Digest #2019.09.09 – Machine Learning on a Budget
9 September 2019
- How To Develop Successful Machine Learning Projects On A Budget – A quick journey through some of the principles for a successful AI getting started project. The article includes an example of how to go from nothing to something – from data pipeline creation to models in production. The primary focus is on a model for hiring and tools you could use, like Kubeflow. How much money will it take to get something off the ground? Read on ..

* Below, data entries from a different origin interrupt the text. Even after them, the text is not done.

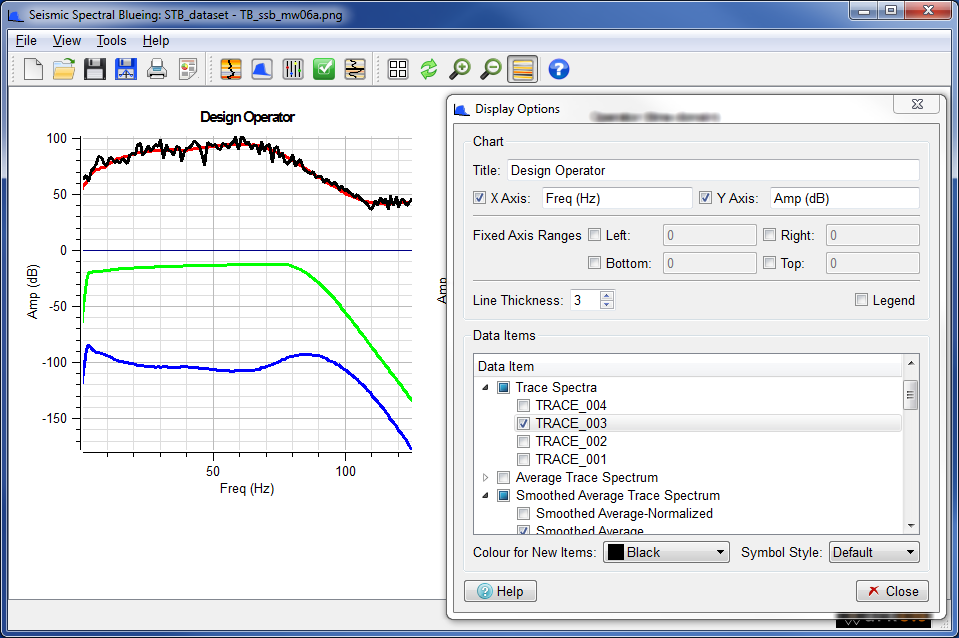This screenshot has height=638, width=959.
Task: Activate the zoom in magnifier icon
Action: [x=460, y=69]
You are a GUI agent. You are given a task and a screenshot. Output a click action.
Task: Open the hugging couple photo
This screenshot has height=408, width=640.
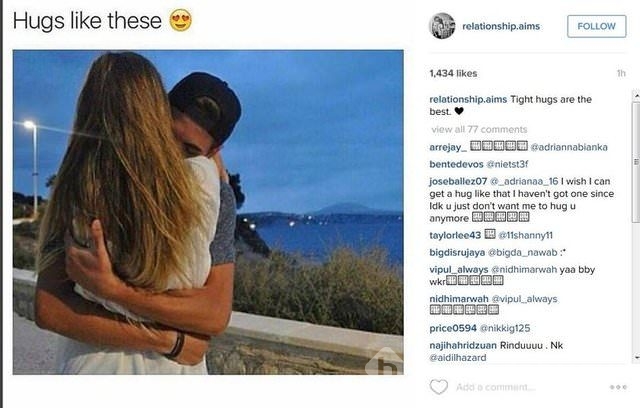click(208, 212)
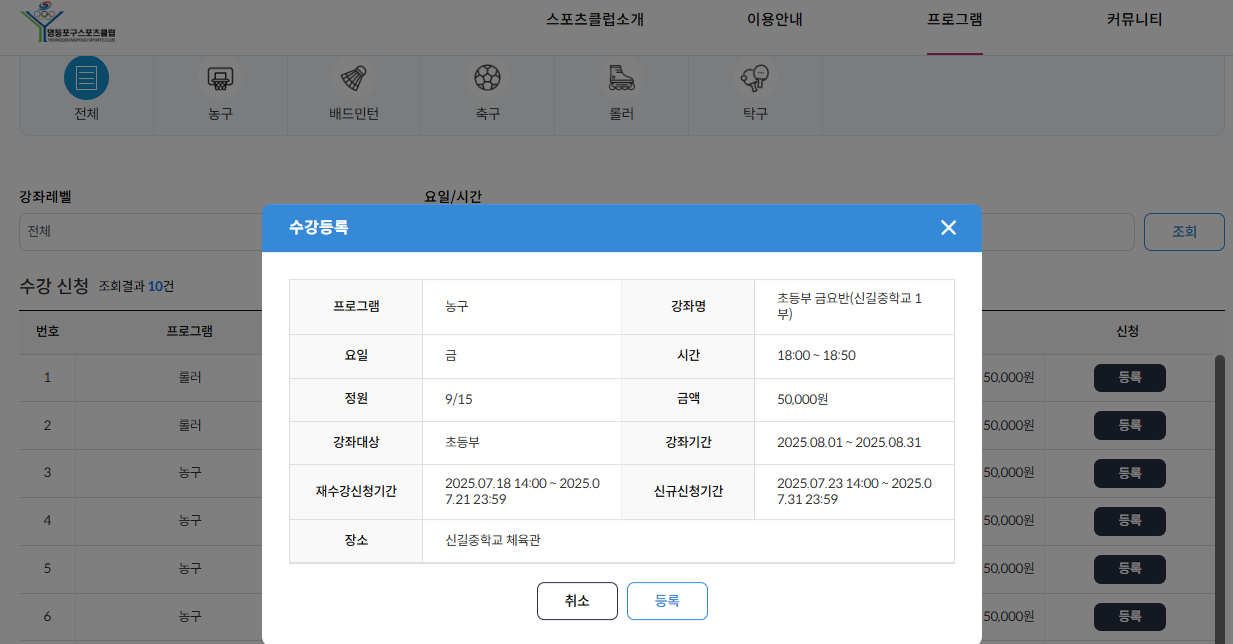Click the 조회 search button
The image size is (1233, 644).
[1184, 231]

- New homepage and improved collaboration features for AI Hub – Google’s AI Hub is powered by Kubeflow. This announcement discusses new features added to AI Hub. Although still in beta, AI Hub provides a view into how Kubeflow can be leveraged on prem. Do you have platform engineers building your corporate AI toolkit? Read this article to see what Google is doing. Advanced multi-user use cases, new machine learning taxonomy, asset favoriting, and public data sets or solutions – including a TensorRT-optimized BERT notebook from Nvidia.
- Three pitfalls to avoid in machine learning – As scientists from myriad fields rush to perform algorithmic analyses, Google’s Patrick Riley calls for clear standards in research and reporting. Machine-learning tools can turn up fool’s gold — false positives, blind alleys and mistakes. Read this article to learn about three problems in machine-learning analyses that Google faced, and solved, in the Google Accelerated Science team.
- Use case spotlight: Little Ripper deploys croc-spotting AI drones – A different take on how AI is saving lives. To help keep beachgoers safe from crocodiles 🐊 in the water and on land, the same AI drone technology that the Little Ripper Group used for its shark 🦈 detection drones is now being used to spot crocodiles in Queensland. In additino to spotting wildlife, this technology is used to help swimmers. Last summer, 51 drones were deployed around Australia to help spot rips and swimmers in distress.